## Your instructions:
Convert the records into a Markdown table with columns No and Entry, where No numbers each row and Entry holds the line, skipping blank lines. Begin at the first line of the records and stop after the line that contains "(282, 580).".

[Entries supplied Boundary: Start]

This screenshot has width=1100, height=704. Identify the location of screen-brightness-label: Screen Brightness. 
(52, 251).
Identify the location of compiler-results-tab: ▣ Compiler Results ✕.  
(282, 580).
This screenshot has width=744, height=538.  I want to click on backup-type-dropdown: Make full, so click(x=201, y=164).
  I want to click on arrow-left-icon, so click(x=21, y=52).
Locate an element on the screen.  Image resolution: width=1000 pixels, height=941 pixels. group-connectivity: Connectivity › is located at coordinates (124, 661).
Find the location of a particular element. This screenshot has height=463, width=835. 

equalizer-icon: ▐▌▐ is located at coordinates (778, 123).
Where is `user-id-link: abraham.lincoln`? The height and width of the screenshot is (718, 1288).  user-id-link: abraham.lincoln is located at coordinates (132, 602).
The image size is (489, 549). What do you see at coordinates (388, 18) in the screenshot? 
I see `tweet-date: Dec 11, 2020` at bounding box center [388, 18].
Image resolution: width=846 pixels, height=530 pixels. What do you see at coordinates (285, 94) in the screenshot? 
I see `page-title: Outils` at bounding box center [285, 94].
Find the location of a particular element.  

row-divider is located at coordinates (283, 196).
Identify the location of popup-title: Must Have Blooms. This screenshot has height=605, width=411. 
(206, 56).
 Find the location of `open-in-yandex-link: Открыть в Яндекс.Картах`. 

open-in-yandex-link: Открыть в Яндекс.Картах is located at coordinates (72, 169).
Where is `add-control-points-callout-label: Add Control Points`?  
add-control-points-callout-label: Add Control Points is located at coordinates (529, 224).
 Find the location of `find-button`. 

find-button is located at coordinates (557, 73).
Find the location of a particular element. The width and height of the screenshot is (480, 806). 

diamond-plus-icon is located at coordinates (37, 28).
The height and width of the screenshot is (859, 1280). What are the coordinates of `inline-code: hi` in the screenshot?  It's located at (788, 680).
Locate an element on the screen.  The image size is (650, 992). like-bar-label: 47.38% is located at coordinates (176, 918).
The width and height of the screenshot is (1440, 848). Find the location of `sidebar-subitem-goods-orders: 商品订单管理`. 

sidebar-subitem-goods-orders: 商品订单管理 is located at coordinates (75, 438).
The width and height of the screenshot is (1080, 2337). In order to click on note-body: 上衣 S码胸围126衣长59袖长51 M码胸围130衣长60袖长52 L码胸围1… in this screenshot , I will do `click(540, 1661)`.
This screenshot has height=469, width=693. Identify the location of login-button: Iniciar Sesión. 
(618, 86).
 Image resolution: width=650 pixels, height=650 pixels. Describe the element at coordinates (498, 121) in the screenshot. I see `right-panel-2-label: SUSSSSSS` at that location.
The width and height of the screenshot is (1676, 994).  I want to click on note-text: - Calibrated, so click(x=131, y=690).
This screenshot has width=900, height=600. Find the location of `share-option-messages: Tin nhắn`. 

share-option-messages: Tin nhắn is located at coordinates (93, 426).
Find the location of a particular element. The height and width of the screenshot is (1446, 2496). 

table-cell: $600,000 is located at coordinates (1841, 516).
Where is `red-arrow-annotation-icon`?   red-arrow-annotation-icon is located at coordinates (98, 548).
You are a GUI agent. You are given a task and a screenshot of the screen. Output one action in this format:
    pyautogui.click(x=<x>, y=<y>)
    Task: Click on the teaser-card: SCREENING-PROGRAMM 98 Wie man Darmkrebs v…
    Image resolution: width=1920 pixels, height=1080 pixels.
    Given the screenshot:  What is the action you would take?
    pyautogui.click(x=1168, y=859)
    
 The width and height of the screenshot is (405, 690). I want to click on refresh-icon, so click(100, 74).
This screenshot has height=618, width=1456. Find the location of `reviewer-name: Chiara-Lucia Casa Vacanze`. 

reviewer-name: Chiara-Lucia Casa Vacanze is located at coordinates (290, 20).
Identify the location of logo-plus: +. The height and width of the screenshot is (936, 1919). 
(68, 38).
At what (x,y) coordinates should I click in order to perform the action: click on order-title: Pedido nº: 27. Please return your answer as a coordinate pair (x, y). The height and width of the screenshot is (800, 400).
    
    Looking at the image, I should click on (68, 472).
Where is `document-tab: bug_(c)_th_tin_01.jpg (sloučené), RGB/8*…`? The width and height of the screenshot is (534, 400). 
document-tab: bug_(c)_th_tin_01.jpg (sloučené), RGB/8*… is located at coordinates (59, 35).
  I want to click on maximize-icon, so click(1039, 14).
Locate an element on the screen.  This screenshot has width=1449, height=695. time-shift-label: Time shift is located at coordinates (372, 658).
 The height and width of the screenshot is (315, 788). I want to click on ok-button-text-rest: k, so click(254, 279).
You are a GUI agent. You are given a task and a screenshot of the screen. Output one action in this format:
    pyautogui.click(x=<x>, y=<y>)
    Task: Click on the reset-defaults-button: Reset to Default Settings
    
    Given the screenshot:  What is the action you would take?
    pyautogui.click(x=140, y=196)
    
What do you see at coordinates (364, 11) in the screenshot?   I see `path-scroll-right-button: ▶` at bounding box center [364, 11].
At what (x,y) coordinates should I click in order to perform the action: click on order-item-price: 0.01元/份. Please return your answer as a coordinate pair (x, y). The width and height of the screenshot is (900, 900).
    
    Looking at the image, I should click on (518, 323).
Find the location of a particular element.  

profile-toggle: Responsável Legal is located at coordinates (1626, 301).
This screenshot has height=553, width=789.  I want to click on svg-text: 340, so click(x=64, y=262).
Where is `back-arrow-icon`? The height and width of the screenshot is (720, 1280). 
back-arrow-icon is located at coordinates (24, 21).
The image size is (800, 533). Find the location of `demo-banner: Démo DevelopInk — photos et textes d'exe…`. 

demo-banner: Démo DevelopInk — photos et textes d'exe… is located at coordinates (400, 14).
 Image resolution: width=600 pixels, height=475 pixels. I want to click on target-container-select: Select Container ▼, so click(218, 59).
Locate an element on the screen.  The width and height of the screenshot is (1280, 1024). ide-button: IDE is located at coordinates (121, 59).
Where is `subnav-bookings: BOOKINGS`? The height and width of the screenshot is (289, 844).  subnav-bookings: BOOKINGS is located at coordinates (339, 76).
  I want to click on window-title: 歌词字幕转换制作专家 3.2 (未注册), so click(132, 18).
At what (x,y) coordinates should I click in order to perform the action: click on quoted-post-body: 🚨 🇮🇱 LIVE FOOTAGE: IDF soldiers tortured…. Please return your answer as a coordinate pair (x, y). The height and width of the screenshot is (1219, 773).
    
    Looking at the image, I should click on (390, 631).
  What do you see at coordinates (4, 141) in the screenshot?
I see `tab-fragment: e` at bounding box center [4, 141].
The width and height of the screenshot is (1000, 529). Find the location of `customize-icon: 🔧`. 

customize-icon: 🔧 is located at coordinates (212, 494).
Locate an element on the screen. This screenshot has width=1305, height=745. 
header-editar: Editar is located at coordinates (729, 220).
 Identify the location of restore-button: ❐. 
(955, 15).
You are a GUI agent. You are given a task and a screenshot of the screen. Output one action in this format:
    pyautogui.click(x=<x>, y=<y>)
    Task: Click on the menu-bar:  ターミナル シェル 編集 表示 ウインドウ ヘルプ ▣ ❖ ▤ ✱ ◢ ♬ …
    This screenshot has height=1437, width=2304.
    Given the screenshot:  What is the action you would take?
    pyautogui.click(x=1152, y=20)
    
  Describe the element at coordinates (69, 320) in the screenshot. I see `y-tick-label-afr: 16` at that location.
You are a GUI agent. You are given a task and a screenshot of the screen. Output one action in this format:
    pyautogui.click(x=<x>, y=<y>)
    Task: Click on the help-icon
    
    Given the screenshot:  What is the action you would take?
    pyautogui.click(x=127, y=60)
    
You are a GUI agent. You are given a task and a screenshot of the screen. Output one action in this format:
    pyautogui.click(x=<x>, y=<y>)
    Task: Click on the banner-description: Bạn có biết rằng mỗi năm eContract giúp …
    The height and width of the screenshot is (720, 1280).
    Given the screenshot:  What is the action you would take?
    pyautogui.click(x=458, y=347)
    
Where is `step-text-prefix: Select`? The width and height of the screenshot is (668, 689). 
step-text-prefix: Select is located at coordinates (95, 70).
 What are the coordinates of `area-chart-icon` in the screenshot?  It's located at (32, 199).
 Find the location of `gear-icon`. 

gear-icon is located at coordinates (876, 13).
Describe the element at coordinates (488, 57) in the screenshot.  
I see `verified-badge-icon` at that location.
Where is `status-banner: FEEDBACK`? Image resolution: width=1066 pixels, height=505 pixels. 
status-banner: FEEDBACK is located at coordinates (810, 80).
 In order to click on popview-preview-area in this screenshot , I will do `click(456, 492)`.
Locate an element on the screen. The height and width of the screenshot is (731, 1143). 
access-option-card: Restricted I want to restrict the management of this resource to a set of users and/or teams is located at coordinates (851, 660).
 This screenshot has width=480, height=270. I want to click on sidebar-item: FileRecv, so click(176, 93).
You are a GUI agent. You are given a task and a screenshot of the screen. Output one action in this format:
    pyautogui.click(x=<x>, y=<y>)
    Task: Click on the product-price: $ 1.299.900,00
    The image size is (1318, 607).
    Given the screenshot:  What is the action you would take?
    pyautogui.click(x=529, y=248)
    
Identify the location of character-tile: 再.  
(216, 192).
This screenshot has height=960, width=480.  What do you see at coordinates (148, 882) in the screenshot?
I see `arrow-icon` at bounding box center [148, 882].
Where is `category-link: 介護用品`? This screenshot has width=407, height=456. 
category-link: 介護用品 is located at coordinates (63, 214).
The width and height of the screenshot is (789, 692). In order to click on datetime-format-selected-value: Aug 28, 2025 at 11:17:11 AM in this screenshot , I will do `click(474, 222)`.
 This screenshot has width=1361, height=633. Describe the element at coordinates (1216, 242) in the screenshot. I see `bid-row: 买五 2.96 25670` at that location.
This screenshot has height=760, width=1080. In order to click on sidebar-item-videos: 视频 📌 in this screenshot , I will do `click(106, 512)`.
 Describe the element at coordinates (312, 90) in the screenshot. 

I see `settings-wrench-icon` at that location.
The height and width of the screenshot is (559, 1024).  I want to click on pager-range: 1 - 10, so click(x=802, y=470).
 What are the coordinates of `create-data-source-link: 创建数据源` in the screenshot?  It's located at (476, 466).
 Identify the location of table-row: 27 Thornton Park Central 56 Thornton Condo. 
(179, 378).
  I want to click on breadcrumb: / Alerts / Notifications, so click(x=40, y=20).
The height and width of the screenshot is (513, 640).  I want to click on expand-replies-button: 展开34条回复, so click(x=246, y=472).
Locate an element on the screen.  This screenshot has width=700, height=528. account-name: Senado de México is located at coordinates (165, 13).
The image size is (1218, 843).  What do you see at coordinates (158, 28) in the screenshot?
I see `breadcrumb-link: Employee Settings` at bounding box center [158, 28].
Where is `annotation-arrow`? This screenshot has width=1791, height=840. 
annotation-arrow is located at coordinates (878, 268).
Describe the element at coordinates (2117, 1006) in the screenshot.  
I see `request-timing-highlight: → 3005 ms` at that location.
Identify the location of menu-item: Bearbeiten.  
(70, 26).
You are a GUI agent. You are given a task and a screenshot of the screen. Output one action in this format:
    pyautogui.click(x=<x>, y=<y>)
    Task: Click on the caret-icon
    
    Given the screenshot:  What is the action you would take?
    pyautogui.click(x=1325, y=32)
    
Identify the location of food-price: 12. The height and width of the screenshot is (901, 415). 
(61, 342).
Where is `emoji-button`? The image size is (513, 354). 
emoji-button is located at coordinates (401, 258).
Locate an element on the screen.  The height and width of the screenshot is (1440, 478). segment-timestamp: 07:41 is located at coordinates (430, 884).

[Entries supplied Boundary: End]

## Written solution:
| No | Entry |
|---|---|
| 1 | This screenshot has width=1100, height=704. Identify the location of screen-brightness-label: Screen Brightness.  |
| 2 | (52, 251). |
| 3 | Identify the location of compiler-results-tab: ▣ Compiler Results ✕.   |
| 4 | (282, 580). |